- **What is expected**
Tally how many lines in this material contain the word "will", and reply only with the count.

- **Records**

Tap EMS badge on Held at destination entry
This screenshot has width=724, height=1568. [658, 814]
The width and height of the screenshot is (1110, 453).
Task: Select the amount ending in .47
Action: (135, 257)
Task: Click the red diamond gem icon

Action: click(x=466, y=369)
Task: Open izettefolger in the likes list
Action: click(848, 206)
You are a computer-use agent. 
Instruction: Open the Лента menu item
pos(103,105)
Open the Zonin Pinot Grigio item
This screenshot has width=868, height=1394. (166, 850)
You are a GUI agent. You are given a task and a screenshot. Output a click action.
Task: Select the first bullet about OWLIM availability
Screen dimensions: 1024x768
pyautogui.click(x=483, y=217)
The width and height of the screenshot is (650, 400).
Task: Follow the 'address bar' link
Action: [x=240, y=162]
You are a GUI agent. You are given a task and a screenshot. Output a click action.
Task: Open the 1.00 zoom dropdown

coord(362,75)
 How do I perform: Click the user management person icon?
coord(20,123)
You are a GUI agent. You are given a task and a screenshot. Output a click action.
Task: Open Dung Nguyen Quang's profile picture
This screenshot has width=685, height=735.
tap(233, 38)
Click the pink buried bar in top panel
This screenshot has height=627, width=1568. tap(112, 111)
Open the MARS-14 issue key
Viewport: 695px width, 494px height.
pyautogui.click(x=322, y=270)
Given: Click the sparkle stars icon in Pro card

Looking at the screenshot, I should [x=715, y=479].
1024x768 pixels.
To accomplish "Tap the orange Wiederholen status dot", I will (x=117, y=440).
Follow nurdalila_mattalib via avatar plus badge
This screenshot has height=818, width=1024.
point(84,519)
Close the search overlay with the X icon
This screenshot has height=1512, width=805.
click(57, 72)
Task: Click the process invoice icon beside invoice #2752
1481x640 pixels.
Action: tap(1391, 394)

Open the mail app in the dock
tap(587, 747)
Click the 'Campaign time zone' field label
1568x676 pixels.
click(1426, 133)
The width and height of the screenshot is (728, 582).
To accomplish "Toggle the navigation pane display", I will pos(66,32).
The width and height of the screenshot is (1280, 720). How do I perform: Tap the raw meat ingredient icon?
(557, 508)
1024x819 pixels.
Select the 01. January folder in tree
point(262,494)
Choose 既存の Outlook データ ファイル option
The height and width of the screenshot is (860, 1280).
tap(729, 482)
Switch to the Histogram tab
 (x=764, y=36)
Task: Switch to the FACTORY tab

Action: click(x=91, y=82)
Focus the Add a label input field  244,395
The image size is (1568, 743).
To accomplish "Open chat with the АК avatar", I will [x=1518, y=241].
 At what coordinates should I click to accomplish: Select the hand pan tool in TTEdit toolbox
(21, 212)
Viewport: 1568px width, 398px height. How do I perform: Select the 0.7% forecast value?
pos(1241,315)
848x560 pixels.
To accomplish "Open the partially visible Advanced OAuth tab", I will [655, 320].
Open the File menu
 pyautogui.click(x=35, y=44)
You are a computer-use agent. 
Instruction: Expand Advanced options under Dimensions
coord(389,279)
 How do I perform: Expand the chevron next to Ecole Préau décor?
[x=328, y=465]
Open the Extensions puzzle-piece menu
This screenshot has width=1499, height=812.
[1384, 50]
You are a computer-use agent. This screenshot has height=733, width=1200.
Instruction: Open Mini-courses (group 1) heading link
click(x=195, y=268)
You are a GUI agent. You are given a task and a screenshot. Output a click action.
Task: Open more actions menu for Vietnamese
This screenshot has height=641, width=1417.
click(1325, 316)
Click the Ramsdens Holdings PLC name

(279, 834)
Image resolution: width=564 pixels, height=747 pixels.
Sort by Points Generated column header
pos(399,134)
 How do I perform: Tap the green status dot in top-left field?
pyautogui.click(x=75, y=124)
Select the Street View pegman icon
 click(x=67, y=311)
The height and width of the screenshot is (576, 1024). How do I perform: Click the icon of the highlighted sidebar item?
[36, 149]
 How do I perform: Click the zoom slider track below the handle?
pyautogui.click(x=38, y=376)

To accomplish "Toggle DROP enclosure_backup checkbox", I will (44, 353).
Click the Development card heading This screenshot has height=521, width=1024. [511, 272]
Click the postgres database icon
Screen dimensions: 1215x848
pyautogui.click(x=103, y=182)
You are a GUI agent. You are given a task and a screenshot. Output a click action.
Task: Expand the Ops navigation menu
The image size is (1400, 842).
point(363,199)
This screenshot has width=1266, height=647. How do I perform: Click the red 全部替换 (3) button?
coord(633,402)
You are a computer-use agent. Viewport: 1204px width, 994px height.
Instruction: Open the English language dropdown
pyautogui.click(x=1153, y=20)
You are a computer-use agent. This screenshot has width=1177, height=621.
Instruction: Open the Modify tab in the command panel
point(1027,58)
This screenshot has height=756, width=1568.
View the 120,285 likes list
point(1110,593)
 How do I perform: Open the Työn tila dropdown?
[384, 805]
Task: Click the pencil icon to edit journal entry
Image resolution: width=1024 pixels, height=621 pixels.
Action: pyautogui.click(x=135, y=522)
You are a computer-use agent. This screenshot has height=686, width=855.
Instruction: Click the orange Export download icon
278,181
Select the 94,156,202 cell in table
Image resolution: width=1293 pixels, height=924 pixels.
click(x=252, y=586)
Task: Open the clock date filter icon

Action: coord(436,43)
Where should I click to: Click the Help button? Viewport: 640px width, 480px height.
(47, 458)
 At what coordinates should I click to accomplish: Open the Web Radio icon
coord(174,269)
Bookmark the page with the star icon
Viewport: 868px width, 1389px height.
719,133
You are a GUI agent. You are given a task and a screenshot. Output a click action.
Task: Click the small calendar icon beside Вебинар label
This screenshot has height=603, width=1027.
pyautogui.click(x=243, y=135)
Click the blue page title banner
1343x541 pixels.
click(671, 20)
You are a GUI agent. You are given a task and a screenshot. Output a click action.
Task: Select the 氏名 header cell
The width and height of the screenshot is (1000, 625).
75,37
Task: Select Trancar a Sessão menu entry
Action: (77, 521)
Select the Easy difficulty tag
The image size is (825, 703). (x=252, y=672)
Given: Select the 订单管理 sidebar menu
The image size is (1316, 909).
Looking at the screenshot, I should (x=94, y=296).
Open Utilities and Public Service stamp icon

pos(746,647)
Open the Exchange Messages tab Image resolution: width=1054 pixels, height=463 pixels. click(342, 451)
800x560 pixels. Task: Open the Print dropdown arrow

- **Task result**
5